Si dice «sereno» Simone Gresti, il 43enne fidanzato di Andreea Rabciuc indagato per sequestro di persona dopo la scomparsa della 27enne di cui si sono perse le tracce dal 12 marzo scorso. Ma lui non pensa al peggio, perché dice di conoscerla. Lo dice ai microfoni di “Chi l’ha visto?”, ma lo ribadisce anche il suo avvocato difensore Emanuele Giuliani: «Crede che Andreea si stia nascondendo da qualche parte o che qualcuno la stia nascondendo - dice il legale -. Gresti è molto dispiaciuto per l’allontanamento della fidanzata ma accoglie serenamente il fatto di essere indagato e ha fiducia negli sviluppi futuri».

Gli interrogatori 

Al momento nel giallo sulla scomparsa di Andreea, Simone Gresti è l’unico indagato. Gresti, autotrasportatore, finora non è stato interrogato dalla pm Irene Bilotta che, invece, si sarebbe concentrata su altre persone informate dei fatti: Francesco, il proprietario del casolare e della roulotte dove si è svolta la festa e da dove è scomparsa la ragazza; Aurora, una loro conoscente e Valentino il ragazzo di quest’ultima.
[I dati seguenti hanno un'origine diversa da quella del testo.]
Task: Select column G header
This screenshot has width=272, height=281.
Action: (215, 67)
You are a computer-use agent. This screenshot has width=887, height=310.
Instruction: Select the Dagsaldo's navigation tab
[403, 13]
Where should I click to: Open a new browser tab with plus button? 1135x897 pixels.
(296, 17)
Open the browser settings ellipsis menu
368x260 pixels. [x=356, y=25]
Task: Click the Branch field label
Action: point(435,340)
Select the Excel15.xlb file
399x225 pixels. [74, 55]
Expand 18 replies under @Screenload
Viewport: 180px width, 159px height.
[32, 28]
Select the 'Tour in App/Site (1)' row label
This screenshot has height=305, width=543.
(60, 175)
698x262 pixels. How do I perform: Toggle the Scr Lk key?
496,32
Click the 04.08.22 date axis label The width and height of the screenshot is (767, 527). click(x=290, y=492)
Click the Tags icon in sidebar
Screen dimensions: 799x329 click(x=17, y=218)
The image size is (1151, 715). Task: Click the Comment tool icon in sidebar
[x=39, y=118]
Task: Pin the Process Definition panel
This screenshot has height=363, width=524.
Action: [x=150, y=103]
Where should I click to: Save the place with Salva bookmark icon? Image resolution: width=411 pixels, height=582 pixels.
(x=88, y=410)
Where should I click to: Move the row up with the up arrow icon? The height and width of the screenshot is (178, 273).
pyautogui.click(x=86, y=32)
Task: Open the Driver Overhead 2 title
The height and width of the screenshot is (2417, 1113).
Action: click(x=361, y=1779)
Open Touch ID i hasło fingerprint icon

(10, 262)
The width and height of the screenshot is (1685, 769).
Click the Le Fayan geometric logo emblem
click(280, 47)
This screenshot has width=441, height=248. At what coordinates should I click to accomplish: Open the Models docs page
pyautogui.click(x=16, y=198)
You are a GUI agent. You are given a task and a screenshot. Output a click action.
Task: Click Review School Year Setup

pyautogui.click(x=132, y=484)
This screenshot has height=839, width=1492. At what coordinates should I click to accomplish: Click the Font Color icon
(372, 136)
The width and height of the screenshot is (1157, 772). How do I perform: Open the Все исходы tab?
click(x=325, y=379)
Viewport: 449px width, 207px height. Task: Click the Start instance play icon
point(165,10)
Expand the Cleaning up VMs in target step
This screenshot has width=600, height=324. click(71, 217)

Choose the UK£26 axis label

Chi conosce Gresti ne parla come di un uomo «che negli scatti d’ira era capace di dire qualsiasi cosa, perché non si controllava, ma che non sarebbe capace di fare del male». Così lo descrive un testimone. E questo trova riscontro in due violenti post pubblicati dallo stesso Gresti sui suoi due profili social, esplosioni di rabbia tradotte in parole inquietanti: uno, datato 4 marzo, associato a un water «ti auguro per la vita tutto quello che potrai trovarci dentro, una bugiarda arrivista pericolosa irriconoscente anaffettiva “troppo facile troppo per tutti” e purtroppo per lei rovinata… per fortuna per me deceduta». Il post si chiude con la frase “La revedere pentru totdeauna” che in rumeno significa “addio per sempre”. Parole che anticipano di 8 giorni la sparizione di Andreea e che lo stesso Gresti spiegherà «è un post in risposta a una cosa che aveva scritto lei dopo l’ennesima litigata». Poi, una foto modificata che l’8 marzo diventa immagine del suo secondo profilo: Andreea in primo piano ha gli occhi scarabocchiati e sul viso una scritta offensiva in armeno.

 


Un rapporto burrascoso quello tra Gresti e Andreea, la quale aveva riallacciato i rapporti con l’ex fidanzato Daniele, cui aveva chiesto proprio la sera della festa al casolare – mentre stava litigando con il fidanzato - di andare a prenderla. Gresti sapeva di questo “triangolo” e all’inizio ne era infastidito, ma poi si era rassegnato. «Litigavamo quasi tutti i giorni - ha detto a “Chi l’ha visto?” - ma non ci siamo mai fatti un occhio nero. Lei era fatta così». Andreea aveva lasciato Daniele per stare con Gresti, ma poi a fine novembre aveva ricontattato Daniele e sembra che frequentasse entrambi, dividendosi tra Jesi e Moie. E Gresti lo sapeva. «Lei aveva problemi da risolvere nella sua testa, poi crescerà, maturerà e farà la donna seria - ha detto -, per ora era così, instabile ed era difficile gestirla… mi sono rassegnato». E sulla sua scomparsa: «Sono tranquillo, conoscendo Andreea può stare un mese o due lontana da tutti e se ne frega di quel che dice il telegiornale. Ma stento a credere che le sia successo qualcosa».
Intanto spunta un altro particolare, riportato dal padre di Andreea davanti alle telecamere di “Chi l’ha visto?”: «Mia figlia mi ha chiamato alle 4,20 di notte, mi ha scritto che era finita nei guai per colpa sua e aveva dei problemi». Un messaggio di aiuto inviato in Spagna, un paio d’ore prima che Andreea uscisse dal casolare in cui aveva trascorso la serata con il suo fidanzato, Simone Gresti.

I telefonini

Da una parte l’analisi dei dispositivi informatici sequestrati, dall’altra gli accertamenti sul casolare di Maiolati Spontini, l’ultimo luogo dove è stata vista Andreea. Sono le direttrici su cui si sta muovendo la Procura: ieri è stato conferito l’incarico peritale all’analista forese Luca Russo. Dovrà scandagliare in 60 giorni almeno 5 cellulari, sequestrati mercoledì a Gresti. A partecipare agli accertamenti anche la società Servizi Investigativi srl, incaricata dal difensore del 43enne, l’avvocato Emanuele Giuliani.